▶ _Required work_:
Please give the prison passage again from "Like I never" up to and including "a horrible place.", updating "probation" to "community service".

▶ _Text section_:
───
Small Gods at Amazon

I watch The Daily Show and The Colbert Report and they really get me to start thinking.

Like I never really thought about it before, but the amount of people being sent to prison every year is more than just private prisons gathering money for the Capitalist Overlords. It’s also a way to rip away the rights of minorities. Someone gets locked in prison for a stupid reason, and instead of receiving probation and a fine, they get locked away in a horrible place.

It takes away a man’s humanity and brings more chance that they’ll commit a crime again. To lock someone up with no rehabilitation program in place is ridiculous; it would be like grounding a kid, and not following up with a talk or a punishment. Just “Go to your room and stay there,” but with brutal murderers and rapists and all around criminal minded individuals in the surrounding rooms. And at the same time it takes away their right to vote.
───
▶ _Collected data_:
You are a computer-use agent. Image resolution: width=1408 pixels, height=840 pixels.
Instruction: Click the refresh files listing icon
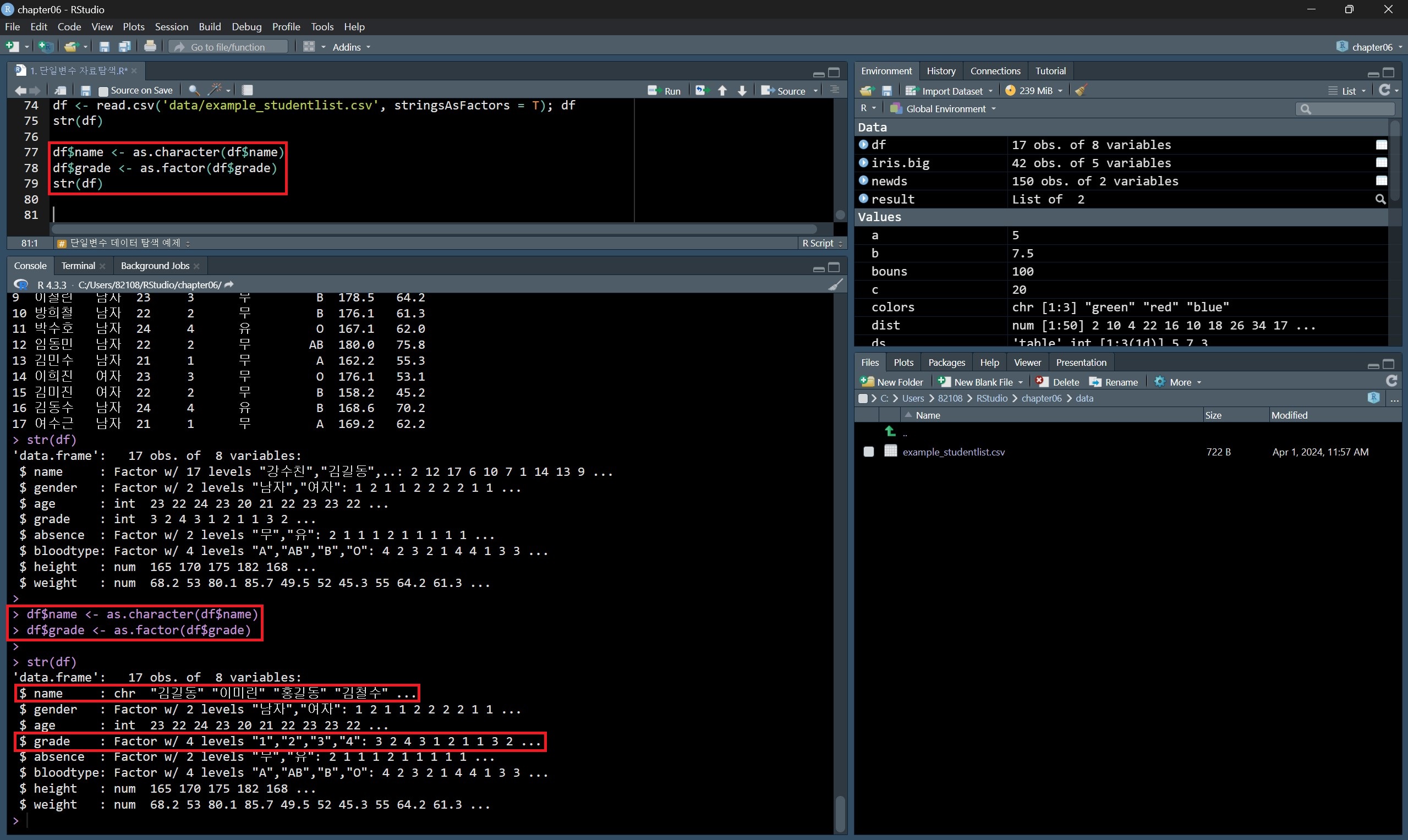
───
▶ _Task answer_:
Like I never really thought about it before, but the amount of people being sent to prison every year is more than just private prisons gathering money for the Capitalist Overlords. It’s also a way to rip away the rights of minorities. Someone gets locked in prison for a stupid reason, and instead of receiving community service and a fine, they get locked away in a horrible place.